Frontier LLMs Fail Agentic Threat Hunting: Best Model Catches 3.8% of Malicious Events in 11-Model Benchmark

Researchers at Simbian AI published a benchmark to arXiv on April 21, 2026 that tests frontier LLMs on open-ended threat hunting rather than security knowledge questions: agents query SQLite databases with up to 135,000 Windows event log records and 106 real attack procedures, with no pre-staged hints about what to look for. In the initial five-model evaluation, Claude Opus 4.6 led the field but correctly flagged only 3.8% of malicious events on average, and no model cleared ≥50% recall across all 13 MITRE ATT&CK tactics tested. (Cyber Defense Benchmark: Agentic Threat Hunting Evaluation for LLMs in SecOps (arXiv abstract))

What the Cyber Defense Benchmark Actually Tests

The paper, “Cyber Defense Benchmark: Agentic Threat Hunting Evaluation for LLMs in SecOps,” is authored by Alankrit Chona, Igor Kozlov, and Ambuj Kumar of Simbian AI (v1 submitted April 21, 2026; revised to v2 April 22). (Cyber Defense Benchmark: Agentic Threat Hunting Evaluation for LLMs in SecOps (arXiv abstract)) Its structure departs from the security MCQ and knowledge-retrieval benchmarks most vendors cite when pitching LLM-powered SOC products.

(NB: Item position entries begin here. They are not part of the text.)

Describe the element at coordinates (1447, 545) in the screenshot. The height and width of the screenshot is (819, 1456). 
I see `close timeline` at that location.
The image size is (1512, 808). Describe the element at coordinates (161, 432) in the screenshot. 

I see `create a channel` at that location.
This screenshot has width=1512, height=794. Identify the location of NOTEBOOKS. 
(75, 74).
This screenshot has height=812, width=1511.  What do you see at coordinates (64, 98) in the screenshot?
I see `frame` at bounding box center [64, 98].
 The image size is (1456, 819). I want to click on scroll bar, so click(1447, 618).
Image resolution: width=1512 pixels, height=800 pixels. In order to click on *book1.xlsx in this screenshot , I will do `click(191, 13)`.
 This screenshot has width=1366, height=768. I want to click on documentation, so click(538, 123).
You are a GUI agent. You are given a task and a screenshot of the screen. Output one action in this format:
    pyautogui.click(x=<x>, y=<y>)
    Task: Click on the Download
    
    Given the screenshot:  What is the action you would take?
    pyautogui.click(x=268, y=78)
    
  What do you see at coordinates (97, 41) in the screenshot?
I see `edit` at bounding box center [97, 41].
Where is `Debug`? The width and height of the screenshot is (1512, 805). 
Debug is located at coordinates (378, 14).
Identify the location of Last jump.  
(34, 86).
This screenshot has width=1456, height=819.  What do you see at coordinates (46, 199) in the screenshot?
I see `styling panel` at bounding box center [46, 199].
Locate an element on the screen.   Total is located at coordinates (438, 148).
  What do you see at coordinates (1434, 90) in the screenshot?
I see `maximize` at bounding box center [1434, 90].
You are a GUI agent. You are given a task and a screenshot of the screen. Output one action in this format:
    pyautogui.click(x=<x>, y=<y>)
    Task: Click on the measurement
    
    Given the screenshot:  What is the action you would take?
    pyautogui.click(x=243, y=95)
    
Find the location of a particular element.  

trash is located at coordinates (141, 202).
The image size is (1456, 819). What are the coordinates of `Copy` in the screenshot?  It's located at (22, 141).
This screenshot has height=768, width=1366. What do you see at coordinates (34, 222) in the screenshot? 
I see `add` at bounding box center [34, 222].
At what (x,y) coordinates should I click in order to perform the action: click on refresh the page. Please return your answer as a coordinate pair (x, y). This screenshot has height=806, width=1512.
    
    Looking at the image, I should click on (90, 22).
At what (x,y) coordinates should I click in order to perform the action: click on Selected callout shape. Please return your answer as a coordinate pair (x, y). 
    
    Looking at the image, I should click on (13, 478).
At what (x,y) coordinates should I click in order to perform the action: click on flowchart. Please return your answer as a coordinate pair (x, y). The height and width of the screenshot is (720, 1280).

Each episode presents an agent with a SQLite database containing 75,000–135,000 Windows event log records drawn from the OTRF Security-Datasets collection, covering 106 real attack procedures across 26 campaigns and 86 MITRE ATT&CK sub-techniques. Agents have a budget of 50 SQL queries, each returning at most 10 rows. Success is scored CTF-style against Sigma-rule ground truth — the agent must independently formulate hypotheses, query the database, and flag specific malicious events with no scaffolding. (Cyber Defense Benchmark: Agentic Threat Hunting Evaluation for LLMs in SecOps (arXiv abstract))

The benchmark is implemented as a Gymnasium RL harness using a ThreatHuntEnv class, with LiteLLM handling model routing. The code is open-sourced under Simbian AI’s GitHub repository; a sample payload is included and the full dataset is distributed separately. (Simbian AI Cyber Defense Benchmark GitHub Repository)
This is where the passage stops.